BEGIN Given records

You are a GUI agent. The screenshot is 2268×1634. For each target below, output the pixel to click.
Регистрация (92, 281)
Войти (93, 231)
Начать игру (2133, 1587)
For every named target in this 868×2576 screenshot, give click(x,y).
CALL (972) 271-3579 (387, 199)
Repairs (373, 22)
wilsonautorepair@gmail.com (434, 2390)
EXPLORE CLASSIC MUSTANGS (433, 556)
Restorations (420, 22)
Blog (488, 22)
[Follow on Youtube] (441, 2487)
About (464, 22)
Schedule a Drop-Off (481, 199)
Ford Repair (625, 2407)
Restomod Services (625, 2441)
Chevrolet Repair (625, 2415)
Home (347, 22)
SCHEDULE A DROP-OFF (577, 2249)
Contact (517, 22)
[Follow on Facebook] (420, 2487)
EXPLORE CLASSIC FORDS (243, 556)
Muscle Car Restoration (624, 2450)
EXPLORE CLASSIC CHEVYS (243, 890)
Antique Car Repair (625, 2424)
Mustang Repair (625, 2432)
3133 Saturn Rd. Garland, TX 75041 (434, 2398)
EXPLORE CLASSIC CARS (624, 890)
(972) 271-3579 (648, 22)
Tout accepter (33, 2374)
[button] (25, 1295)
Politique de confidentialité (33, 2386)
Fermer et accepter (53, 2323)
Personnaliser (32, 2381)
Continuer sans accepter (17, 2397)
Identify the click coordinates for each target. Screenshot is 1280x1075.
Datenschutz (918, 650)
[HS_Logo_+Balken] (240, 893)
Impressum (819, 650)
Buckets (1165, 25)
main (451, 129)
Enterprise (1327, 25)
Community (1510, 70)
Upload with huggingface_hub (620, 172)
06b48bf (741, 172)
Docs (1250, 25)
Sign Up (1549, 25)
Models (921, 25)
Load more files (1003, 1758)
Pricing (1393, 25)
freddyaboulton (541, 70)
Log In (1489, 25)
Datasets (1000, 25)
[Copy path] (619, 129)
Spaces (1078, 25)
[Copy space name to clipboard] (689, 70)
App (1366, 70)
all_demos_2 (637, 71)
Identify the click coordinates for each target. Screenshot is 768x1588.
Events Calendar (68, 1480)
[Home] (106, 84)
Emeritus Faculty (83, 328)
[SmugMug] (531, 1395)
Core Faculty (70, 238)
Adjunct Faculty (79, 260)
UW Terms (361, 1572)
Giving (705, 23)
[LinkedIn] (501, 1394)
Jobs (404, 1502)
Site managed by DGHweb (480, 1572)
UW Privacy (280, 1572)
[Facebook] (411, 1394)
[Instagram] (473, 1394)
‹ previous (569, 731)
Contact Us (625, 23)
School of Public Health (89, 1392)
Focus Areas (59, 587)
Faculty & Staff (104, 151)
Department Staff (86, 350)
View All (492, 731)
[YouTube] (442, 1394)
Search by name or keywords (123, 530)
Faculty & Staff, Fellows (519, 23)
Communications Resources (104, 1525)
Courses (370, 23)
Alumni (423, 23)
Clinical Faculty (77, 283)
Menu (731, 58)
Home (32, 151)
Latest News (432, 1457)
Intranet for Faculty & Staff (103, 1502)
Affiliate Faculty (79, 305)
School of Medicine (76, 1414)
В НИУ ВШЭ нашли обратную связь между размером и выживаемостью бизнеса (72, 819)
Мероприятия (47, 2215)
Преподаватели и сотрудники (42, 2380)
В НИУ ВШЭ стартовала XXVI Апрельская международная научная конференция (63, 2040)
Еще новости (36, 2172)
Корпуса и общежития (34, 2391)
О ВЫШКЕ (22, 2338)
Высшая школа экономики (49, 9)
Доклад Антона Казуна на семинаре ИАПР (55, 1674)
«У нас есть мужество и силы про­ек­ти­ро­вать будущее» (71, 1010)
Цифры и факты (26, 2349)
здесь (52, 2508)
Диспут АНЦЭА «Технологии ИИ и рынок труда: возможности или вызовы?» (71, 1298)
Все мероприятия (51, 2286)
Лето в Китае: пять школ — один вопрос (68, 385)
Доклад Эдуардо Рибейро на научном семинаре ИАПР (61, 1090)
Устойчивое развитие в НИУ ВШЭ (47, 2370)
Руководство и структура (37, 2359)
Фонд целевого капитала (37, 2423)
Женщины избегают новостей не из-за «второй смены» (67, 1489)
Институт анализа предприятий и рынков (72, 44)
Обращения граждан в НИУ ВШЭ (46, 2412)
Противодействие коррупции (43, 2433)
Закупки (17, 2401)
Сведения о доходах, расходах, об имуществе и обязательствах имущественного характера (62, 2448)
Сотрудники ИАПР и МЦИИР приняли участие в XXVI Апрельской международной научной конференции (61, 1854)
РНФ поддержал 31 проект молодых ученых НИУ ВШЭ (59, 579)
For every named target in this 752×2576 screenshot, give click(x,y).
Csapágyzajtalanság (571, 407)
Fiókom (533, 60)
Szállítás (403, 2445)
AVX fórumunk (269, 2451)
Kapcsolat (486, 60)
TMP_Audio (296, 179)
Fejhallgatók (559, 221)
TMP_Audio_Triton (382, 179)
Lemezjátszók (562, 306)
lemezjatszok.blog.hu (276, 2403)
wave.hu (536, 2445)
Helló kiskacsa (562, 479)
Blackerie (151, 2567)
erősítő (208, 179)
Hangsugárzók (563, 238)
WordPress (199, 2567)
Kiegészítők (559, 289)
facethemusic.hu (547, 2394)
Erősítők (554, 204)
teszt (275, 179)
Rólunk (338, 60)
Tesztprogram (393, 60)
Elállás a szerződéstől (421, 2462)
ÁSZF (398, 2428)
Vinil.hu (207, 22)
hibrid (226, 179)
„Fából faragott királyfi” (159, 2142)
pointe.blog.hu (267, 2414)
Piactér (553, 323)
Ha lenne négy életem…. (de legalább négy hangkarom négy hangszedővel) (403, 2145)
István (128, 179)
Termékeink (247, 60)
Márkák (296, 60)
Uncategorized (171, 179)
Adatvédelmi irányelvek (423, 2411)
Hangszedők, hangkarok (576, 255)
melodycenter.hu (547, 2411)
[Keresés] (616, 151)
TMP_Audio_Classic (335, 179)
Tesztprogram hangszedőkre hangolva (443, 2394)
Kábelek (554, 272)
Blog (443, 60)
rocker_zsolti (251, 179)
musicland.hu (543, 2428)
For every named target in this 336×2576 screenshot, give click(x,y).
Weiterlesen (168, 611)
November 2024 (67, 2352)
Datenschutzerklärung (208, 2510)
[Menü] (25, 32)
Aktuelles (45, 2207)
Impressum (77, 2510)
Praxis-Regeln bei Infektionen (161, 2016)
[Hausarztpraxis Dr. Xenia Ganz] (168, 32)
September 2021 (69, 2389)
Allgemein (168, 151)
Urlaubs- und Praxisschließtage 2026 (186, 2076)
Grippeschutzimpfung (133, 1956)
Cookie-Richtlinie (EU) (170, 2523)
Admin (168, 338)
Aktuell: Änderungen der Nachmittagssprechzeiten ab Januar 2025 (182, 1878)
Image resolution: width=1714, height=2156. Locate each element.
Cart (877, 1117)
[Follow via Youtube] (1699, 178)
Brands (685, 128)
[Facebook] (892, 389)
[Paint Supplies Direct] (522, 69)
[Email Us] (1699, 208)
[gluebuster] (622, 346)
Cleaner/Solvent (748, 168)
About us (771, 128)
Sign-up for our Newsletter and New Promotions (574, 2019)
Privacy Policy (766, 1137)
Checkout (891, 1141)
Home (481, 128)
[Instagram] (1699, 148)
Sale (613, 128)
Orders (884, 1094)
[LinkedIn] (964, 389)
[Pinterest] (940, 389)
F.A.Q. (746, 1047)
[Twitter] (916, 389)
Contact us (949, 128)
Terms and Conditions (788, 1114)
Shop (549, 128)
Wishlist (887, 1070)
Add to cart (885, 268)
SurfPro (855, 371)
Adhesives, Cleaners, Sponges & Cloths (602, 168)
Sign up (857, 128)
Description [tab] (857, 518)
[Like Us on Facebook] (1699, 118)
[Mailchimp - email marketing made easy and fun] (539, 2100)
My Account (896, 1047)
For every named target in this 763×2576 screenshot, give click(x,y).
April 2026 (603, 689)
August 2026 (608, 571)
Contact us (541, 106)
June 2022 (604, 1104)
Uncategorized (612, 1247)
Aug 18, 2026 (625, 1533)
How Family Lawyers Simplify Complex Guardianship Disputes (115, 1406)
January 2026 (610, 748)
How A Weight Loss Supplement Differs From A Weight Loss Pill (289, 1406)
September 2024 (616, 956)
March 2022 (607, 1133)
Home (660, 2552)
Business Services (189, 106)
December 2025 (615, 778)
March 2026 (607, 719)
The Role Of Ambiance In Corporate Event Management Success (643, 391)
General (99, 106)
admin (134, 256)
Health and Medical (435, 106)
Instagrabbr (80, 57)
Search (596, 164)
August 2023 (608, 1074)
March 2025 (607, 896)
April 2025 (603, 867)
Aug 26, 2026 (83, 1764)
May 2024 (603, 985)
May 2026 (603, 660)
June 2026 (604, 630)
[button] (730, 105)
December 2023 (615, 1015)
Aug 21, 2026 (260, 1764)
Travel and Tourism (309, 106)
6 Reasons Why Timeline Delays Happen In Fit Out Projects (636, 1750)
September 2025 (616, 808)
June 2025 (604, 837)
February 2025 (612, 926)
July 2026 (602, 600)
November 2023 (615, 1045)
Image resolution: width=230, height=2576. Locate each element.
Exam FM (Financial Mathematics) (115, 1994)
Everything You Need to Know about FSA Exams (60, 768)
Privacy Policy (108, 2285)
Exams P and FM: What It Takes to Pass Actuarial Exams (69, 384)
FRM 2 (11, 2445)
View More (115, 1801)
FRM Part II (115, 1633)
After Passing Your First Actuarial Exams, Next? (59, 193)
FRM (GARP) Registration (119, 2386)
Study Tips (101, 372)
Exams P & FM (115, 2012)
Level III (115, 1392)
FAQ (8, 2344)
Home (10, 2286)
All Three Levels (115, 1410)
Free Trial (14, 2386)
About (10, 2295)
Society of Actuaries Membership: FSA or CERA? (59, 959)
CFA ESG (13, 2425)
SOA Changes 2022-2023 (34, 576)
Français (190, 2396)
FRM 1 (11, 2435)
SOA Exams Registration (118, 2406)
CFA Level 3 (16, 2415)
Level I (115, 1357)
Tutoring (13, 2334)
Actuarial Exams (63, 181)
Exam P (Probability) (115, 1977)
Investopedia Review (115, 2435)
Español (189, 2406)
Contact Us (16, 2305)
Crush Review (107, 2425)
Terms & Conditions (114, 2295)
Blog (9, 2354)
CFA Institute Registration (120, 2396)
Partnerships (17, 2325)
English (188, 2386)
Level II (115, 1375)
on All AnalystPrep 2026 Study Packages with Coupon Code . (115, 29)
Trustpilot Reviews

END Given records

> [Directions for this task]
Check the data for the word "Follow" and pull out the lines that have it.

> [Your solution]
[Follow on Youtube] (441, 2487)
[Follow on Facebook] (420, 2487)
[Follow via Youtube] (1699, 178)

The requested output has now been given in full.